** Begin **

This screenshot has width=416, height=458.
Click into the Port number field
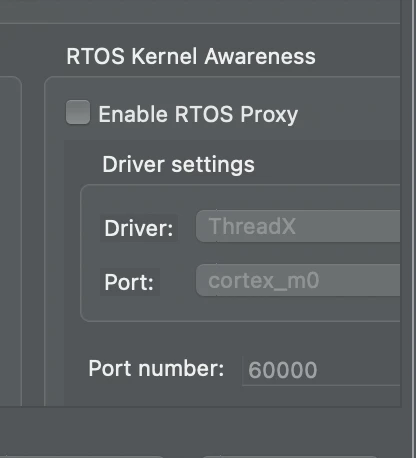tap(321, 370)
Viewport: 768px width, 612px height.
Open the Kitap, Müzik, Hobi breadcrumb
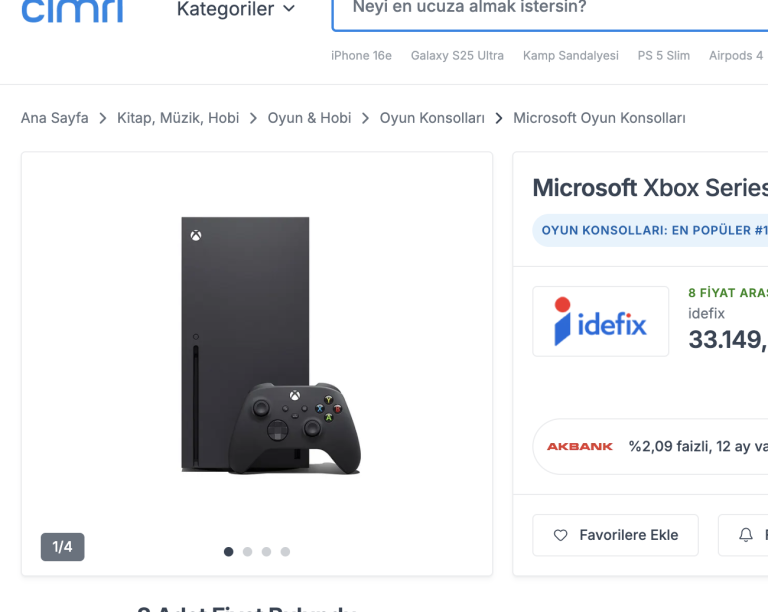pyautogui.click(x=178, y=118)
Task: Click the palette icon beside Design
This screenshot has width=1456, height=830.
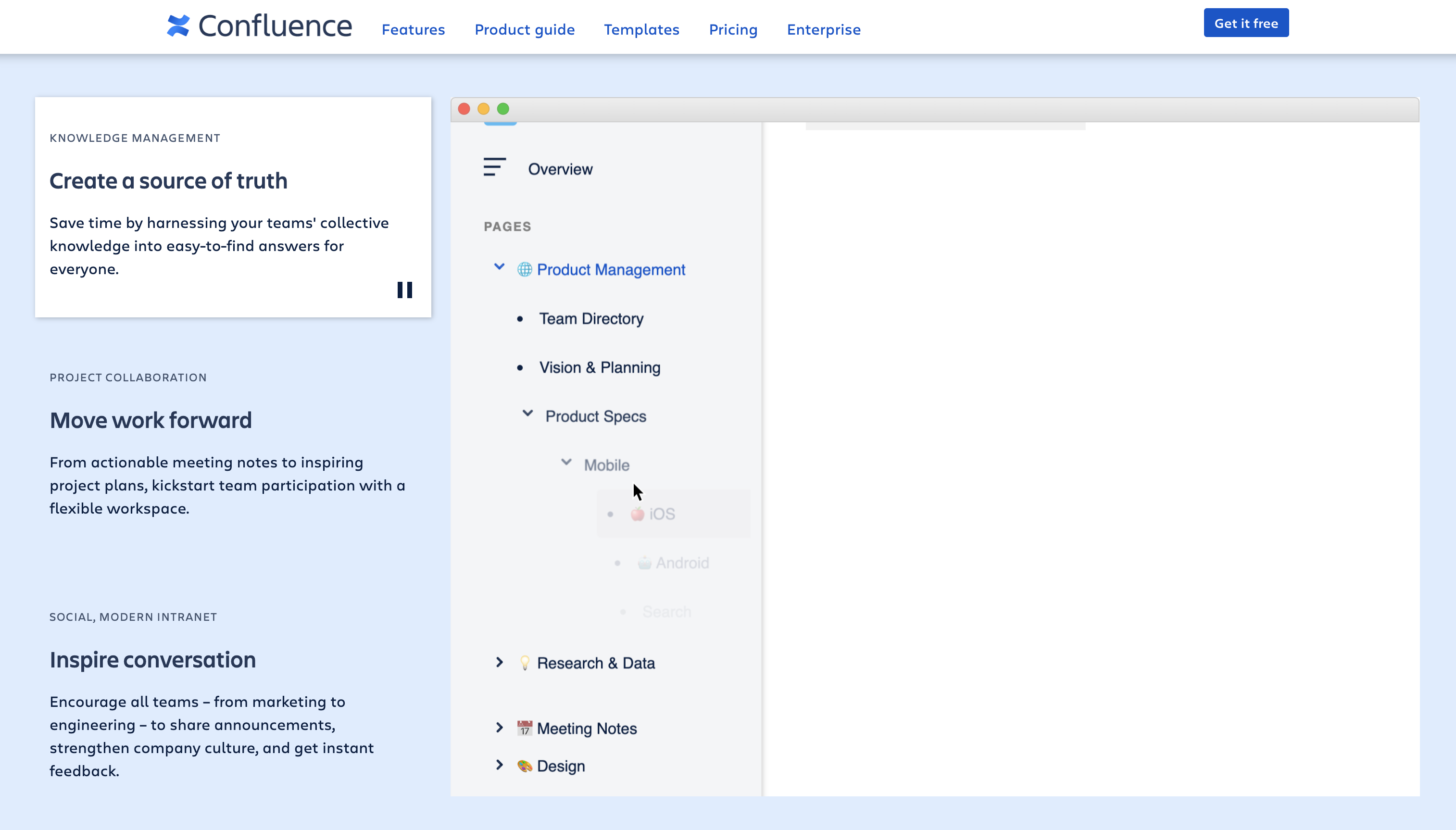Action: point(524,766)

** End **

The exercise: Reproduce the listing with each "screenshot" replaced by "image", changing nothing else and leaving out the pictures.

Solution for this exercise:
This image has width=416, height=458.
Click into the Port number field
tap(321, 370)
Viewport: 768px width, 612px height.
Open the Kitap, Müzik, Hobi breadcrumb
pyautogui.click(x=178, y=118)
Task: Click the palette icon beside Design
This image has width=1456, height=830.
Action: point(524,766)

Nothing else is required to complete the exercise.